Given data section start
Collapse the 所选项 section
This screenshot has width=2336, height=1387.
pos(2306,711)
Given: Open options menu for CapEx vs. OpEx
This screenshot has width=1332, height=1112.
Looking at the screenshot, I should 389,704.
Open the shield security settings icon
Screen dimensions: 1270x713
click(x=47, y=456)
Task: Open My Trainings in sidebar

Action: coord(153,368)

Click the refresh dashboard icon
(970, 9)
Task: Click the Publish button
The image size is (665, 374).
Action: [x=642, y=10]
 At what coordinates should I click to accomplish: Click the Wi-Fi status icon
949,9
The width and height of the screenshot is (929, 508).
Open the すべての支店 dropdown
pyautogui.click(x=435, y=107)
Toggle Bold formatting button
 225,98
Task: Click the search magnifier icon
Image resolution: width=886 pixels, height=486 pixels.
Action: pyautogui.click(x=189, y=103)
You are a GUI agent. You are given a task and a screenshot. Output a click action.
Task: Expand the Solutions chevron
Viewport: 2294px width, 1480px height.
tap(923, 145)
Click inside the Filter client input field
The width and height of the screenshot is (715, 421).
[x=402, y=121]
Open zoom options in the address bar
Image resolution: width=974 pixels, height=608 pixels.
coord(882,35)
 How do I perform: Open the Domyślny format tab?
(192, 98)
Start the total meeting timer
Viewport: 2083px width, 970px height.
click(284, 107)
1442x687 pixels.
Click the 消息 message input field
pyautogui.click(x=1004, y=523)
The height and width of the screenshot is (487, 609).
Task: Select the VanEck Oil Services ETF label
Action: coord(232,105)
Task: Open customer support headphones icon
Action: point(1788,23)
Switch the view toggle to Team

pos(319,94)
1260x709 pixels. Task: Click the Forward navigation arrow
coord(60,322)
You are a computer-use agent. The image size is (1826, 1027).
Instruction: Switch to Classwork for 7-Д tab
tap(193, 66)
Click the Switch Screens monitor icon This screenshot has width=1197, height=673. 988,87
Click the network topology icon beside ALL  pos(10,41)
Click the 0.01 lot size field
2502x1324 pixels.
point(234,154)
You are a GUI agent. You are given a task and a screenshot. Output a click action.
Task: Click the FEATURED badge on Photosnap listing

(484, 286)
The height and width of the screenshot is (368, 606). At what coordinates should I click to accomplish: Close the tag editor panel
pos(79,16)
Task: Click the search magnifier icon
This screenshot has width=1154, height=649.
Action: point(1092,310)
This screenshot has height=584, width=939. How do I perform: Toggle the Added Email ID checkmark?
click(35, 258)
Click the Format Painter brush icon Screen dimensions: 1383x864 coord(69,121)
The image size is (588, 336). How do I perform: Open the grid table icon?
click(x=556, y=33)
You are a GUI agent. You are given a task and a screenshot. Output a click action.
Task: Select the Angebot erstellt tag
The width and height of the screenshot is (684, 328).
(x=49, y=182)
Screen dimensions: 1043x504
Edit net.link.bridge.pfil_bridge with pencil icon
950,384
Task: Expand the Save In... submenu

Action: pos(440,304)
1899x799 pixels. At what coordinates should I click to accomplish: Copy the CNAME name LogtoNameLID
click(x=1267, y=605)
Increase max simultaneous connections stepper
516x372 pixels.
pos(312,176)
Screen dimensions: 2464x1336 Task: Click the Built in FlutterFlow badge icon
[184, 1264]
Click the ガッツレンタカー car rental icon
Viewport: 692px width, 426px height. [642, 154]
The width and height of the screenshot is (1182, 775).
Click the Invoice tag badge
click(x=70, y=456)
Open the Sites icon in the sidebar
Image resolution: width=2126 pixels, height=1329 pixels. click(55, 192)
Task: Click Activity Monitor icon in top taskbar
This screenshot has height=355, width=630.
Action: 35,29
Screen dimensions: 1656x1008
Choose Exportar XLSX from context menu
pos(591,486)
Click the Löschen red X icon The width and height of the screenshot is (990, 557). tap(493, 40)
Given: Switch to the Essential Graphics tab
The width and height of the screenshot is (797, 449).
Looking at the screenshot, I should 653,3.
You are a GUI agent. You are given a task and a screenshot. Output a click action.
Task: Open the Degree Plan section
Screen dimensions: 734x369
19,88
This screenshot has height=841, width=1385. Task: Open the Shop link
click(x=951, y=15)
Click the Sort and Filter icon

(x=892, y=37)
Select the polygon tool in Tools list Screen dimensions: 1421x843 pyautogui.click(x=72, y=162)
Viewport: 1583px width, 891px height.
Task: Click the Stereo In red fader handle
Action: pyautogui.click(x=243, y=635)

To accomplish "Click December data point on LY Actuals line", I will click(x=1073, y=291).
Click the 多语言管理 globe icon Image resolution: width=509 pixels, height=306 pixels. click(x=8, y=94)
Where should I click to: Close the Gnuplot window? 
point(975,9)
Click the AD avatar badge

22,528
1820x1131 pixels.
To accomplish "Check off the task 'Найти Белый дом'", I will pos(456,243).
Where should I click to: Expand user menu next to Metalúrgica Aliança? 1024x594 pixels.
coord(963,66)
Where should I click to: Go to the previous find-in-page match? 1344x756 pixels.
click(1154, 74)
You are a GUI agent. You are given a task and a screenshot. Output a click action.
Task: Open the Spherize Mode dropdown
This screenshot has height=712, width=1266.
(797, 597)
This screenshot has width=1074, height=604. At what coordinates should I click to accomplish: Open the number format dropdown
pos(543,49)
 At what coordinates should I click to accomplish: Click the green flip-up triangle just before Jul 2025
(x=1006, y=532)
Given data section end
* [Exercise prompt]: Write the records out once more, exactly as shown.

* [Task answer]:
Collapse the 所选项 section
This screenshot has width=2336, height=1387.
pos(2306,711)
Given: Open options menu for CapEx vs. OpEx
This screenshot has width=1332, height=1112.
Looking at the screenshot, I should 389,704.
Open the shield security settings icon
Screen dimensions: 1270x713
click(x=47, y=456)
Task: Open My Trainings in sidebar

Action: coord(153,368)

Click the refresh dashboard icon
(970, 9)
Task: Click the Publish button
The image size is (665, 374).
Action: [x=642, y=10]
 At what coordinates should I click to accomplish: Click the Wi-Fi status icon
949,9
The width and height of the screenshot is (929, 508).
Open the すべての支店 dropdown
pyautogui.click(x=435, y=107)
Toggle Bold formatting button
 225,98
Task: Click the search magnifier icon
Image resolution: width=886 pixels, height=486 pixels.
Action: pyautogui.click(x=189, y=103)
You are a GUI agent. You are given a task and a screenshot. Output a click action.
Task: Expand the Solutions chevron
Viewport: 2294px width, 1480px height.
tap(923, 145)
Click inside the Filter client input field
The width and height of the screenshot is (715, 421).
[x=402, y=121]
Open zoom options in the address bar
Image resolution: width=974 pixels, height=608 pixels.
coord(882,35)
 How do I perform: Open the Domyślny format tab?
(192, 98)
Start the total meeting timer
Viewport: 2083px width, 970px height.
click(284, 107)
1442x687 pixels.
Click the 消息 message input field
pyautogui.click(x=1004, y=523)
The height and width of the screenshot is (487, 609).
Task: Select the VanEck Oil Services ETF label
Action: coord(232,105)
Task: Open customer support headphones icon
Action: point(1788,23)
Switch the view toggle to Team

pos(319,94)
1260x709 pixels. Task: Click the Forward navigation arrow
coord(60,322)
You are a computer-use agent. The image size is (1826, 1027).
Instruction: Switch to Classwork for 7-Д tab
tap(193, 66)
Click the Switch Screens monitor icon This screenshot has width=1197, height=673. 988,87
Click the network topology icon beside ALL  pos(10,41)
Click the 0.01 lot size field
2502x1324 pixels.
point(234,154)
You are a GUI agent. You are given a task and a screenshot. Output a click action.
Task: Click the FEATURED badge on Photosnap listing

(484, 286)
The height and width of the screenshot is (368, 606). At what coordinates should I click to accomplish: Close the tag editor panel
pos(79,16)
Task: Click the search magnifier icon
This screenshot has width=1154, height=649.
Action: point(1092,310)
This screenshot has height=584, width=939. How do I perform: Toggle the Added Email ID checkmark?
click(35, 258)
Click the Format Painter brush icon Screen dimensions: 1383x864 coord(69,121)
The image size is (588, 336). How do I perform: Open the grid table icon?
click(x=556, y=33)
You are a GUI agent. You are given a task and a screenshot. Output a click action.
Task: Select the Angebot erstellt tag
The width and height of the screenshot is (684, 328).
(x=49, y=182)
Screen dimensions: 1043x504
Edit net.link.bridge.pfil_bridge with pencil icon
950,384
Task: Expand the Save In... submenu

Action: pos(440,304)
1899x799 pixels. At what coordinates should I click to accomplish: Copy the CNAME name LogtoNameLID
click(x=1267, y=605)
Increase max simultaneous connections stepper
516x372 pixels.
pos(312,176)
Screen dimensions: 2464x1336 Task: Click the Built in FlutterFlow badge icon
[184, 1264]
Click the ガッツレンタカー car rental icon
Viewport: 692px width, 426px height. [642, 154]
The width and height of the screenshot is (1182, 775).
Click the Invoice tag badge
click(x=70, y=456)
Open the Sites icon in the sidebar
Image resolution: width=2126 pixels, height=1329 pixels. click(55, 192)
Task: Click Activity Monitor icon in top taskbar
This screenshot has height=355, width=630.
Action: 35,29
Screen dimensions: 1656x1008
Choose Exportar XLSX from context menu
pos(591,486)
Click the Löschen red X icon The width and height of the screenshot is (990, 557). tap(493, 40)
Given: Switch to the Essential Graphics tab
The width and height of the screenshot is (797, 449).
Looking at the screenshot, I should 653,3.
You are a GUI agent. You are given a task and a screenshot. Output a click action.
Task: Open the Degree Plan section
Screen dimensions: 734x369
19,88
This screenshot has height=841, width=1385. Task: Open the Shop link
click(x=951, y=15)
Click the Sort and Filter icon

(x=892, y=37)
Select the polygon tool in Tools list Screen dimensions: 1421x843 pyautogui.click(x=72, y=162)
Viewport: 1583px width, 891px height.
Task: Click the Stereo In red fader handle
Action: pyautogui.click(x=243, y=635)

To accomplish "Click December data point on LY Actuals line", I will click(x=1073, y=291).
Click the 多语言管理 globe icon Image resolution: width=509 pixels, height=306 pixels. click(x=8, y=94)
Where should I click to: Close the Gnuplot window? 
point(975,9)
Click the AD avatar badge

22,528
1820x1131 pixels.
To accomplish "Check off the task 'Найти Белый дом'", I will pos(456,243).
Where should I click to: Expand user menu next to Metalúrgica Aliança? 1024x594 pixels.
coord(963,66)
Where should I click to: Go to the previous find-in-page match? 1344x756 pixels.
click(1154, 74)
You are a GUI agent. You are given a task and a screenshot. Output a click action.
Task: Open the Spherize Mode dropdown
This screenshot has height=712, width=1266.
(797, 597)
This screenshot has width=1074, height=604. At what coordinates should I click to accomplish: Open the number format dropdown
pos(543,49)
 At what coordinates should I click to accomplish: Click the green flip-up triangle just before Jul 2025
(x=1006, y=532)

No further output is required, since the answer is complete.